■ Excerpted text:
────────

There are numerous mediums out there to create an image with. I have used quite a few, but oil pastels is a slightly new concept to me. I will detail how I have learned to best apply and use my oil pastels for natural landscape drawings.
Things You Will NeedKneaded Eraser, A variety of colored oil pastels, Drawing surface- I used illustration board, An image to re-create, pencil ,carbon copy paper (optional)
Step 1First start by choosing an image suited to your comfort level and liking. If you are just a beginning artist, find an image with fewer colors, and simple subject matter. The more experienced you get, the more complex your drawings will be! After you have chosen an image, you must then determine what size of drawing surface you want to use. For my drawing, I used a 16 x 20in cold compress illustration board. This board is my preference because of it's smooth surface and it is more durable than paper.
Step 2Now you can move on to choosing the oil pastels colors that you will need for your drawing. I only keep the colors that I think I will use handy so that I don't get overwhelmed by my choices (colors excite me I guess!). I then take a scrap piece of paper and color a small spot with each pastel and lay the pastels in the order that I colored on the paper. Ths is a great reference point when you are looking for a specific shade- and all of the wrappers are similar or the oils don't look like the color that is on the paper. You also need to have your pencil and needed eraser ready. I chose a kneaded eraser because it pulls the color of of the paper and does not leave those little eraser balls.

────────

■ Dataset section:
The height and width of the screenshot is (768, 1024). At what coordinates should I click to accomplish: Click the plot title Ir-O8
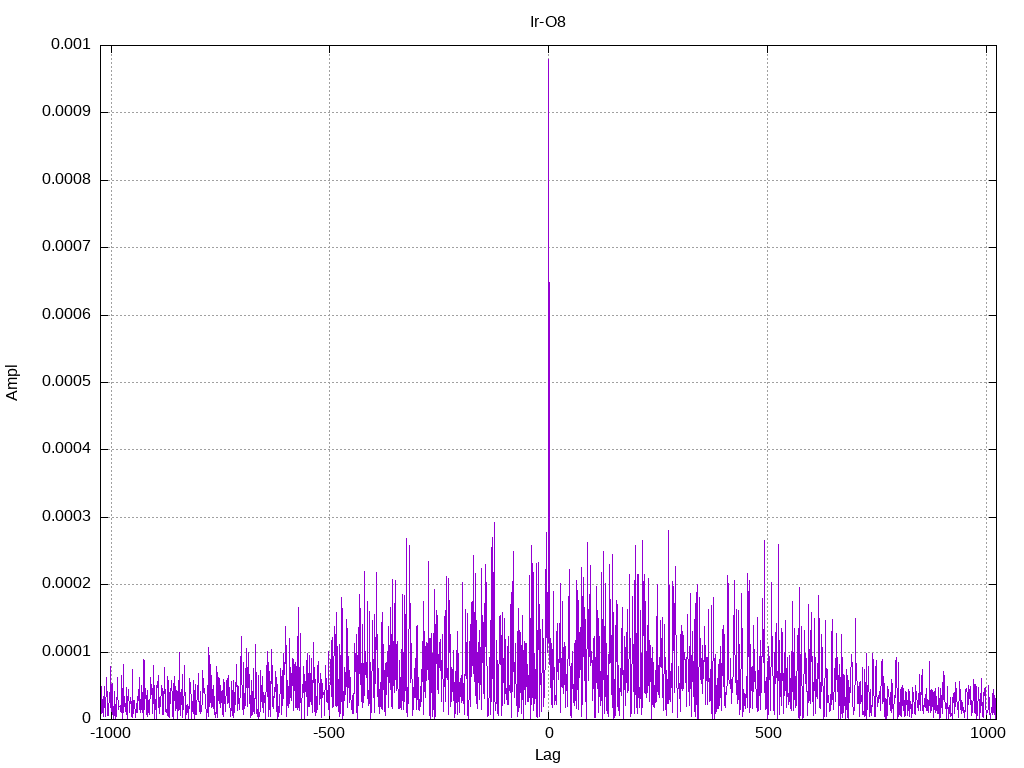click(547, 21)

────────

Rewrite everything from "Step 1First start" down to "durable than paper." in the oil pastel guide, substituting "watercolor paper" for "illustration board".

Step 1First start by choosing an image suited to your comfort level and liking. If you are just a beginning artist, find an image with fewer colors, and simple subject matter. The more experienced you get, the more complex your drawings will be! After you have chosen an image, you must then determine what size of drawing surface you want to use. For my drawing, I used a 16 x 20in cold compress watercolor paper. This board is my preference because of it's smooth surface and it is more durable than paper.